What to do:
Write out, word for word, the first line of the data below and every line after it through the one containing "Click the 3 Matches count label".

Segment Start: Working data

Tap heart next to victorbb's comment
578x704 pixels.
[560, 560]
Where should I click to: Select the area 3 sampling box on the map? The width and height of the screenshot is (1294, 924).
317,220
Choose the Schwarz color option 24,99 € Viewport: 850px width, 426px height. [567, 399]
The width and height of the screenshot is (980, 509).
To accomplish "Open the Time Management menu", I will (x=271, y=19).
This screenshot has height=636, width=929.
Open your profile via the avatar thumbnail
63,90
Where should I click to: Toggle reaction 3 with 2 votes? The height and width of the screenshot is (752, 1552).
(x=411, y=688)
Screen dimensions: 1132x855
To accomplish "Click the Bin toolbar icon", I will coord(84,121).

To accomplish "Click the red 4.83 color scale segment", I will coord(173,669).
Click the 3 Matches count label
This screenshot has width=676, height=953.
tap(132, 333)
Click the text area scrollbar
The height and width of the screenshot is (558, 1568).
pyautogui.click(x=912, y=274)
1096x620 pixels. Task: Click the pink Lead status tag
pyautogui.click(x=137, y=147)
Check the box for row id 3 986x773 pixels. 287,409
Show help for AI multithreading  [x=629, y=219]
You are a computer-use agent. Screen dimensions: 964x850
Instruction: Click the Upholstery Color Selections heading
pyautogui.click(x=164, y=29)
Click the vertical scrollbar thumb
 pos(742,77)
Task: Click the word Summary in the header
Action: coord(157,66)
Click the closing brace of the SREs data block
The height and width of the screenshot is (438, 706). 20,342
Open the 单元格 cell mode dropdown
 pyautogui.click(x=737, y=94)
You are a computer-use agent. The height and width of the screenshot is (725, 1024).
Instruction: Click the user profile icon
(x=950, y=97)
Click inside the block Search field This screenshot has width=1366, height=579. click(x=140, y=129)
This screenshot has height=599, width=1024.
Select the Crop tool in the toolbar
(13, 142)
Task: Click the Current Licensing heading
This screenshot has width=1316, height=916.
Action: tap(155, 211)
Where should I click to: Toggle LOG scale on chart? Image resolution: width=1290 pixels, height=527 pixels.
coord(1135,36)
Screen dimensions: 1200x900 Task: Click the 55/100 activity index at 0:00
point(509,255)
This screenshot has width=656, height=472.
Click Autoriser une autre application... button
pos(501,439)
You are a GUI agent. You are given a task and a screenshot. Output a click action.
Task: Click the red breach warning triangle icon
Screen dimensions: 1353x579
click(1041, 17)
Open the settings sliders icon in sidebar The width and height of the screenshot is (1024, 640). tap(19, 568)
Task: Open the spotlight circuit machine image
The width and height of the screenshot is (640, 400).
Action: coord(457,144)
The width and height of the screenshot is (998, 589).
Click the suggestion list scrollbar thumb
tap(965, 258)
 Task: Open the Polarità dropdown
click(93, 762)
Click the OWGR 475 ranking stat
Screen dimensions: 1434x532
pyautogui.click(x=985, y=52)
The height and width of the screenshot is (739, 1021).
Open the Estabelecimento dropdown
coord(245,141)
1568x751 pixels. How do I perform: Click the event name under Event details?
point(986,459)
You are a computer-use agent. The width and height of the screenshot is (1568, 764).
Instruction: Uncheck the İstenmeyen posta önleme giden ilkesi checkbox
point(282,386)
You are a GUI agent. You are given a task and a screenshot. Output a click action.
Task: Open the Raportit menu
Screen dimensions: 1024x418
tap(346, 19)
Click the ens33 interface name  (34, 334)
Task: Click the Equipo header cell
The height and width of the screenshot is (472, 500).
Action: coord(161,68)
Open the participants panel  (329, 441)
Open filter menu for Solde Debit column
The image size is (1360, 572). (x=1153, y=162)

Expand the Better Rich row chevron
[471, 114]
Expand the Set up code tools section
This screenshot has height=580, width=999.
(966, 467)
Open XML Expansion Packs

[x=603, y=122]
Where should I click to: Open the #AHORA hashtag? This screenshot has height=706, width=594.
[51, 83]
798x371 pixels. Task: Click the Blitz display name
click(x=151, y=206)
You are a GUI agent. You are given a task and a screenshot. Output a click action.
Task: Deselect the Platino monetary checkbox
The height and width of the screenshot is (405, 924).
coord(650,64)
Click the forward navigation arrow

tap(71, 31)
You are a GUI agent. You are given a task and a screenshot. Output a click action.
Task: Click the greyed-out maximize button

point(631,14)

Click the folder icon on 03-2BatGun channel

Segment End: Working data

Reply to the task:
Tap heart next to victorbb's comment
578x704 pixels.
[560, 560]
Where should I click to: Select the area 3 sampling box on the map? The width and height of the screenshot is (1294, 924).
317,220
Choose the Schwarz color option 24,99 € Viewport: 850px width, 426px height. [567, 399]
The width and height of the screenshot is (980, 509).
To accomplish "Open the Time Management menu", I will (x=271, y=19).
This screenshot has height=636, width=929.
Open your profile via the avatar thumbnail
63,90
Where should I click to: Toggle reaction 3 with 2 votes? The height and width of the screenshot is (752, 1552).
(x=411, y=688)
Screen dimensions: 1132x855
To accomplish "Click the Bin toolbar icon", I will coord(84,121).

To accomplish "Click the red 4.83 color scale segment", I will coord(173,669).
Click the 3 Matches count label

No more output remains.